■ 抜粋 ■
========

聞き慣れない言葉とは思う。ここで言う「優良素材」とは林業で生産する、森林から切り出す木材のことである。主にスギとヒノキが主であるが、たまにはカラ松なども出荷する。アキバオジンの東京での仕事の一つが、林業経営の補佐ということもあり山との関係は結構強いのである。
さて、毎年恒例の優良素材展示会が12月の初めに開催された。出品には優良材の目利き、切り出す技量は勿論、大径木であるために作業道や搬出経費などの相応の苦労はいる。毎年出品している会社では、今年も地元の県などの要請もあり頑張ることとした。
会社の山林に従事する職員の平均年齢は約30才であり、業界平均約50~55才よりも大幅に若い社員により運営されている。都市の青年の林業体験をコメディタッチで映画化した「ウッジョ!!」の後押しもあり踏ん張ってくれたと思う。
その結果、昨年は最優秀賞は逃して第二位の「知事賞」、今年はスギは最優秀賞「林野庁長官賞」と第一位で一昨年以来の返り咲き。ヒノキは優秀賞で「関東森林局長賞」を受賞し最高の成果を得ることができた。山の若い連中の努力と研究に大いに敬意を払いたい。
表彰式の前日、東京の会社の幹部と作業場の視察の後、「はまゆう山荘」で本社と山の連中とで、ささやかな祝勝会を行ったことは言うまでもない。当然に地元の「純米 大盃」で乾杯、部屋でも個人の土産用にと別に買っていた「純米吟醸 大盃」の四合瓶を空けてしまった。旨い酒である。

========

■ 取り組む課題 ■
**a)** 優良素材展示会についての抜粋によると、会社の山林に従事する職員の平均年齢は約何才ですか。
**b)** 優良素材展示会についての抜粋を、最後の文の後から書き継いでください。

■ 与えられた情報 ■
========

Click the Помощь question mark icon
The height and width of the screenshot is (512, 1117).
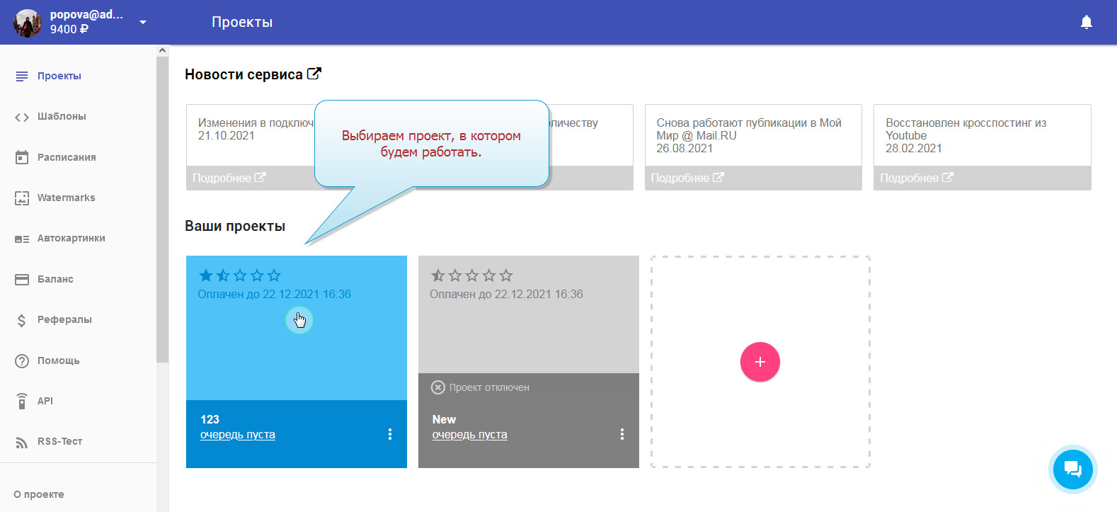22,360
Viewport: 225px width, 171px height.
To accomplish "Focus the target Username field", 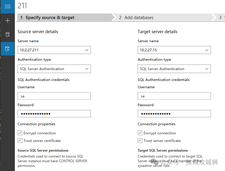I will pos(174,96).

========

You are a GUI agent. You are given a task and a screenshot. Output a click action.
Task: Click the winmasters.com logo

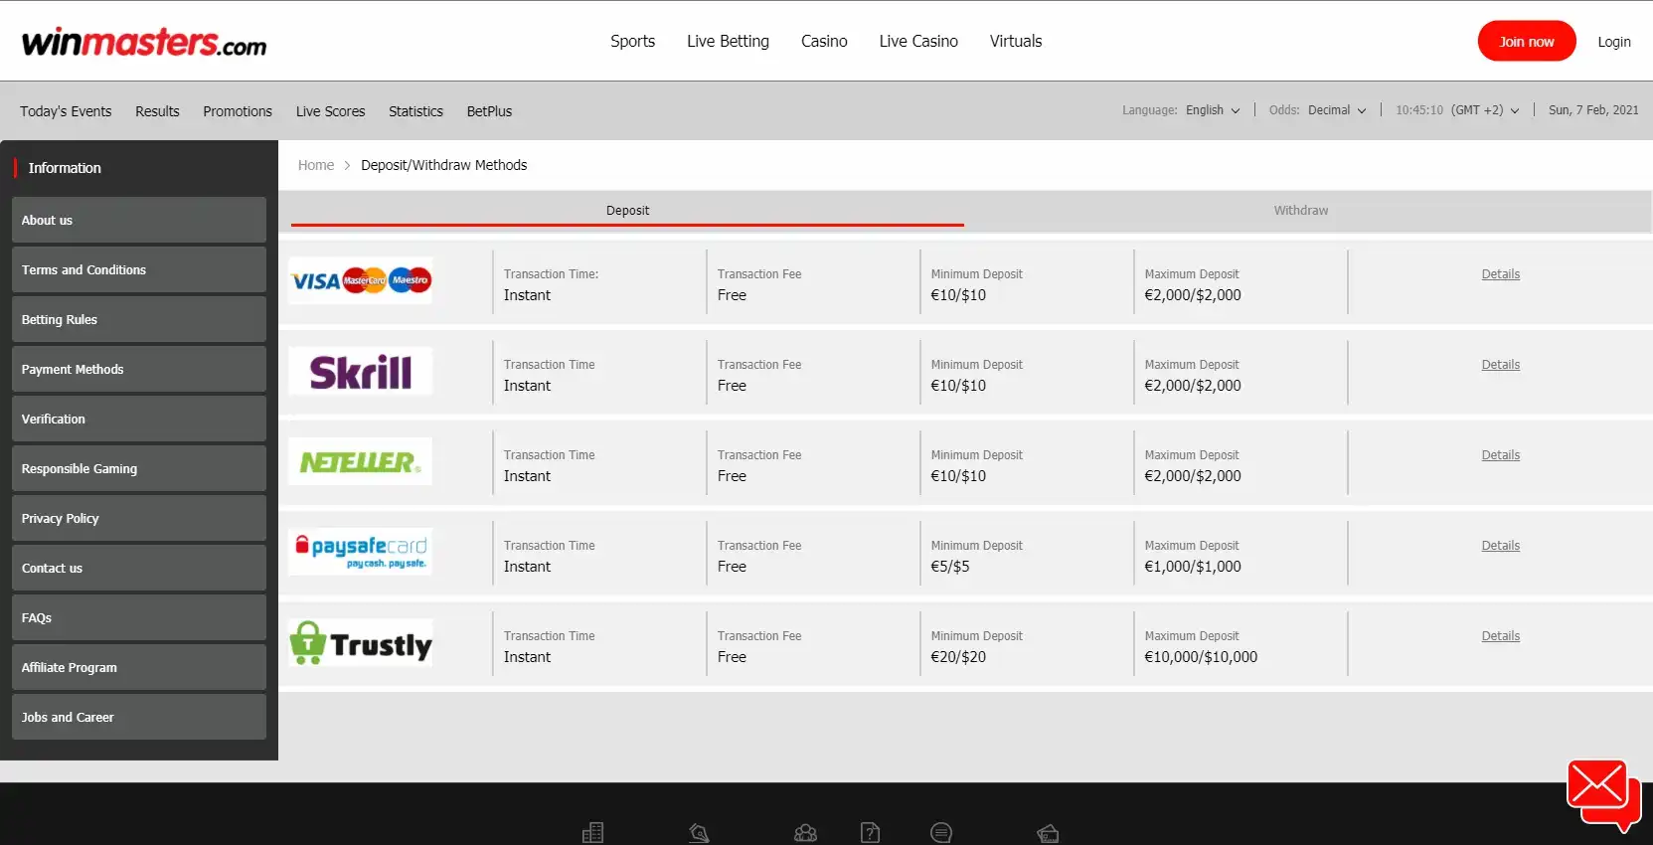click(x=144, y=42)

========

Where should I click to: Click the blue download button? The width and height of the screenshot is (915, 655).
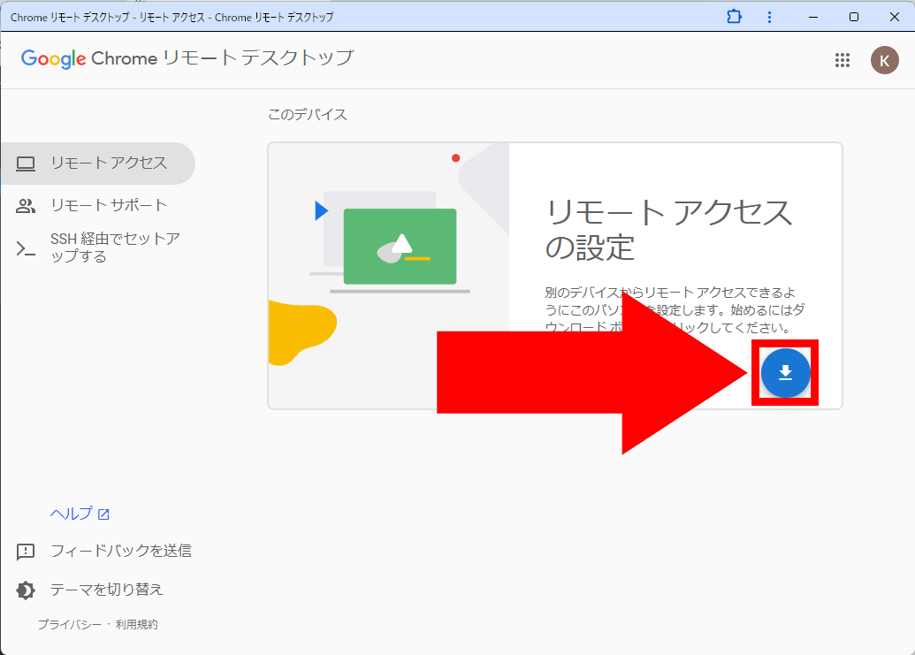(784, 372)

========

■ 課題の解答 ■
**a)** 約30才です。

**b)**
話は変わって森林の深刻な現状について少々。今の日本の森林は世界に類のない森林大国になっている。しかしながら、林業に携わる職員の減少が続き、木材価格は一時の5分の1まで低迷している。一方、森林所有者が相続のたびに分散、小口化し林業経営の母体の脆弱化が進行し手いる。そのため、間伐時期を失した森が増え続け、森は暗く、日が射さず下草も生えない環境となり山肌は荒れ放題、集中豪雨のたびに土砂災害が頻発している。土砂災害のたびに地球温暖化を原因とする気象変動に責任を擦り付けてはいるが、実は土を繋ぎ止める力が森に無くなりつつあるのが現状である。
森の再生は急務である!!。国産木材の需要回帰のため、建築基準法改正や税制優遇の手は打たれつつあるが。構造的な問題もあり施策は不足している。また、資源の活用以外にも多くの効果がある。CO2吸収対策として、緑のダムとしての水源涵養機能、洪水対策としての森の保全、そして生物多様性の確保などが適正に評価されれば、経済的評価上も森林をマテリアルとしての価値よりも遥かに大きな価値があると見ることができる。
青年を林業に回帰させる環境作りは、とりもなおさず過疎化の防止と地域の活性化にもつながるはずと信じている。地域創生大臣の大きな役割である。また、木質バイオマス発電は、増え続けつつある木材を安定的なベース電源として活用可能であり、木材の利用の新たな活用方法として大手製紙会社が積極的に拡大している。中小林業経営者にとっては多くの課題はあるが、国や自治体がどう応援するか問われている。近々に森に目が向いてくれるものと信じている。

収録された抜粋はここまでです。